Mr Poots also claimed that “almost 20%” of all the asylum seekers in Northern Ireland are currently living in the “postcode containing Botanic, Sandy Row, Donegall Road and Falls Road”.

This refers to the BT12 district.

FactCheckNI could not identify any official data outlining the total number of asylum seekers by postcode district (if you know of any, please get in touch). The data with the most granularity (that we were able to come across) are the figures outlined by local authority area – generally much larger areas than initial postcodes – as described above.

We spoke with the Home Office about this and later contacted them in writing. In a telephone conversation, a spokesperson indicated that this data was unlikely to be publicly available and may require the submission of a Freedom of Information request.

At the time of publication of this fact check, we have received no reply to our formal written request for information from the Home Office. We have submitted a Freedom of Information request asking, according to the latest data:

  1. How many asylum seekers are being accommodated in the BT12 postcode of Belfast?
  2. What percentage of the total number of asylum seekers accommodated in Northern Ireland at this time does this represent?
  3. What is the breakdown of all the asylum seekers in BT12 on that date, according to the delineation available in the Home Office figures published on 21 August?

Once we get a response to these queries, we will update this piece.

However, this was not the only digging we did. Mr Poots mentioned in his video that he had just had a meeting with Mears Housing – which facilitates the accommodation of many asylum seekers in Northern Ireland – to discuss this pressure in the BT12 area.

We presented them with Mr Poots’ claim and asked if it was accurate. We asked further, in case this was not true, whether any of the following were true:

  • Almost 20% of asylum seekers in Northern Ireland not currently in initial accommodation, contingency accommodation or receiving only subsistence help are currently living in BT12.
  • Almost 20% of the asylum seekers in Northern Ireland, excluding those on the Homes for Ukraine scheme and Afghan Resettlement Programme, that are being housed in dispersal accommodation are currently living in BT12.
  • Almost 20% of the asylum seekers in Belfast not currently in initial accommodation, contingency accommodation or receiving only subsistence help are currently living in BT12.
  • Almost 20% of the asylum seekers in Belfast, excluding those on the Homes for Ukraine scheme and Afghan Resettlement Programme, that are being housed in dispersal accommodation are currently living in BT12.

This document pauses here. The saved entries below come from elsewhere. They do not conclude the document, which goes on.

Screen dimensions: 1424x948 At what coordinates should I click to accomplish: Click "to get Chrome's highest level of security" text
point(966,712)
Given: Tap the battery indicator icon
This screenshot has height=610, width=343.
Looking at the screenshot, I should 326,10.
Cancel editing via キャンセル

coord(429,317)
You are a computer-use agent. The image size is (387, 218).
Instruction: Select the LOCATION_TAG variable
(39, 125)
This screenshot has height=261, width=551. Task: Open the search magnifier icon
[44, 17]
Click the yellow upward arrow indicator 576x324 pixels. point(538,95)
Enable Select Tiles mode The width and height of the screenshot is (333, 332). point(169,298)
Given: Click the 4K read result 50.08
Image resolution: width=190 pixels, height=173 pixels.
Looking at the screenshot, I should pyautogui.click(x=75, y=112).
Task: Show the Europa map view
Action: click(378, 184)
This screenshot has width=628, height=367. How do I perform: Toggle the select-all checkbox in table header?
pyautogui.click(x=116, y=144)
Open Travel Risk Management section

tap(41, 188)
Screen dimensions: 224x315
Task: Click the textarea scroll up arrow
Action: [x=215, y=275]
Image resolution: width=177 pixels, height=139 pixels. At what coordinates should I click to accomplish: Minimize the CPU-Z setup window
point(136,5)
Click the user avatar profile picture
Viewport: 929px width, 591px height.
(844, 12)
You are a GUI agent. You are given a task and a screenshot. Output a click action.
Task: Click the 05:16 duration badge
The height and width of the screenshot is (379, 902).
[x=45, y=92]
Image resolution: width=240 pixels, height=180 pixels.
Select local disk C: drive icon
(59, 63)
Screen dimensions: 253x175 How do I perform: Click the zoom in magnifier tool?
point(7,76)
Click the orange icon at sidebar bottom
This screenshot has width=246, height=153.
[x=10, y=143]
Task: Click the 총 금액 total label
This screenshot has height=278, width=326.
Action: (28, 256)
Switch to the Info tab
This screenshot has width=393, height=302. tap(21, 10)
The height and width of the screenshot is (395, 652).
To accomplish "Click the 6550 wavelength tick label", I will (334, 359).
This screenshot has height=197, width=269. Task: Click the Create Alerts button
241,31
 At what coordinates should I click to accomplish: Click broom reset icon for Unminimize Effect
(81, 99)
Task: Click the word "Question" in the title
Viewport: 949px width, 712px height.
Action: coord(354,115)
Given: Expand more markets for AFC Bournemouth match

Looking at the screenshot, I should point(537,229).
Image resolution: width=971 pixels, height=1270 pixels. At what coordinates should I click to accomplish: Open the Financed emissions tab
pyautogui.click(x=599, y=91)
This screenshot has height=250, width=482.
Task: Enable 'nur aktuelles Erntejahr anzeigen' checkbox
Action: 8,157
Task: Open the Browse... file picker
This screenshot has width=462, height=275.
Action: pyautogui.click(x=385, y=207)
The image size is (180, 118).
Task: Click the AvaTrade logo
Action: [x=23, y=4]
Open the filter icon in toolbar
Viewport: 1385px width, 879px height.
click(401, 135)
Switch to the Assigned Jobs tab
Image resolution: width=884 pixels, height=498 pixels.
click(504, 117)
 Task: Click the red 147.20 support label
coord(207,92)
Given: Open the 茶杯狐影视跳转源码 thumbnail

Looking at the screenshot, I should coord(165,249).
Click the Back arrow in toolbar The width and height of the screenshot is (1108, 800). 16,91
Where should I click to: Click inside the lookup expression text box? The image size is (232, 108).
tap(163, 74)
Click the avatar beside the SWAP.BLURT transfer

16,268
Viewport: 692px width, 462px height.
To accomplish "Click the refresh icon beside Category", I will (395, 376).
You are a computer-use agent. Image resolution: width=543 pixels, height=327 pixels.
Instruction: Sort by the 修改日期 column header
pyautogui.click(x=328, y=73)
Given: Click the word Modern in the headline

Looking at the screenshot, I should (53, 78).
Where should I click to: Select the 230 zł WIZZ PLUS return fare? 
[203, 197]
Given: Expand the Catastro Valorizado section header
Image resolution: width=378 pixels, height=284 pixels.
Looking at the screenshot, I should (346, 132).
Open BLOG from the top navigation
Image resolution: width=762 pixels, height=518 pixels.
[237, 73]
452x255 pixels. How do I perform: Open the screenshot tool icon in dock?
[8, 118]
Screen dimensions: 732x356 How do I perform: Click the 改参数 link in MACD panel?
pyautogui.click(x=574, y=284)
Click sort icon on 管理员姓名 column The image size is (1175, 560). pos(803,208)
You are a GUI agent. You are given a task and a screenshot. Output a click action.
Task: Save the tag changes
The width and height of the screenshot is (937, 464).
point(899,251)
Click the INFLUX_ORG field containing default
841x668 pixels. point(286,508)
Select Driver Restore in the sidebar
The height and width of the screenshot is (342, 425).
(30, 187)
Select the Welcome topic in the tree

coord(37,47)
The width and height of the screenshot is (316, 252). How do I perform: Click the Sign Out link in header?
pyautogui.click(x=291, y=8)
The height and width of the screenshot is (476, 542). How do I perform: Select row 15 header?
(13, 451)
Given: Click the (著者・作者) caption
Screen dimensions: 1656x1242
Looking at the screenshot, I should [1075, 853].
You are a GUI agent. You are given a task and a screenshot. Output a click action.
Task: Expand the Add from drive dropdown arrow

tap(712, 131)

In response, Mears Housing told us:

“None of the statements are accurate.  While it is correct that some of our service users are housed in this area, the figures used in the statements you have shared, significantly overstate the position.    

“Regards data sources, data is a matter for the Home Office and you may wish to contact them directly with your inquiry.”

While we have no reason to believe Mears Housing’s statement is anything other than correct (although it should be noted that Mr Poots is saying something different), given the lack of  actual figures to work with, this aspect of the DUP MLA’s claim is rated as UNSUBSTANTIATED. This rating may change when the Home Office responds to our Freedom of Information request.